▶ **Working data**
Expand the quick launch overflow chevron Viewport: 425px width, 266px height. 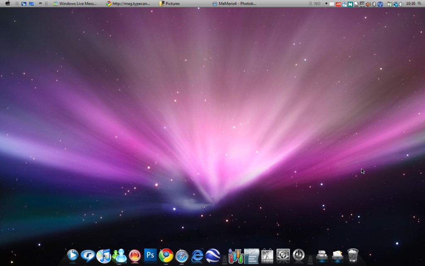pos(40,3)
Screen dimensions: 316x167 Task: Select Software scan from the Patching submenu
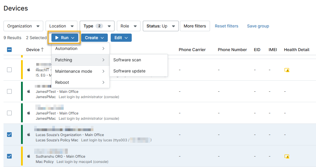click(x=127, y=60)
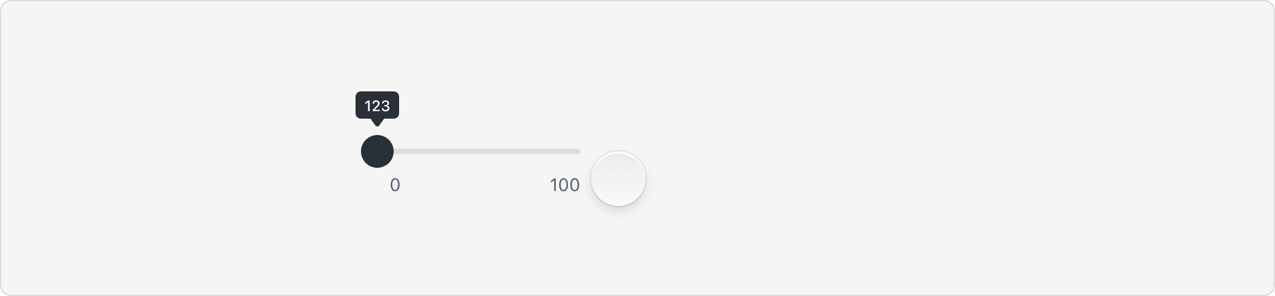Set slider near one-quarter of the track
Image resolution: width=1275 pixels, height=296 pixels.
click(x=428, y=151)
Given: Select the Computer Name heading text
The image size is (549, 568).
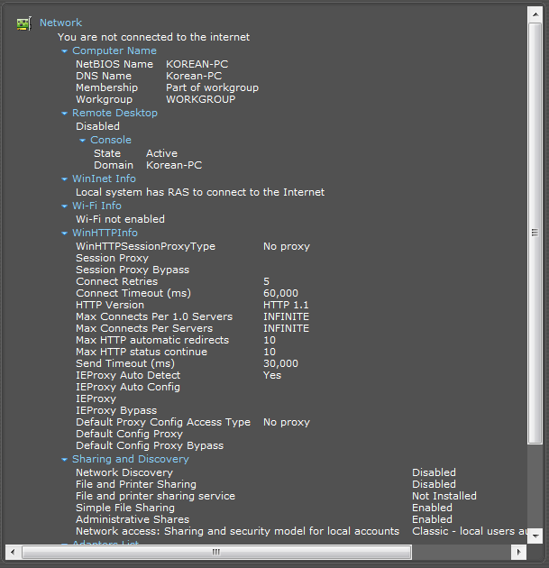Looking at the screenshot, I should tap(114, 50).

▶ **Work instructions**
Print exactly the line containing "Screen dimensions: 316x167" and every line after it through the final line above, and leave all pictures out.

▶ **Result of this exercise**
Screen dimensions: 316x167 Task: Select Software scan from the Patching submenu
click(x=127, y=60)
Set slider near one-quarter of the track
Image resolution: width=1275 pixels, height=296 pixels.
click(x=428, y=151)
Given: Select the Computer Name heading text
The image size is (549, 568).
Looking at the screenshot, I should tap(114, 50).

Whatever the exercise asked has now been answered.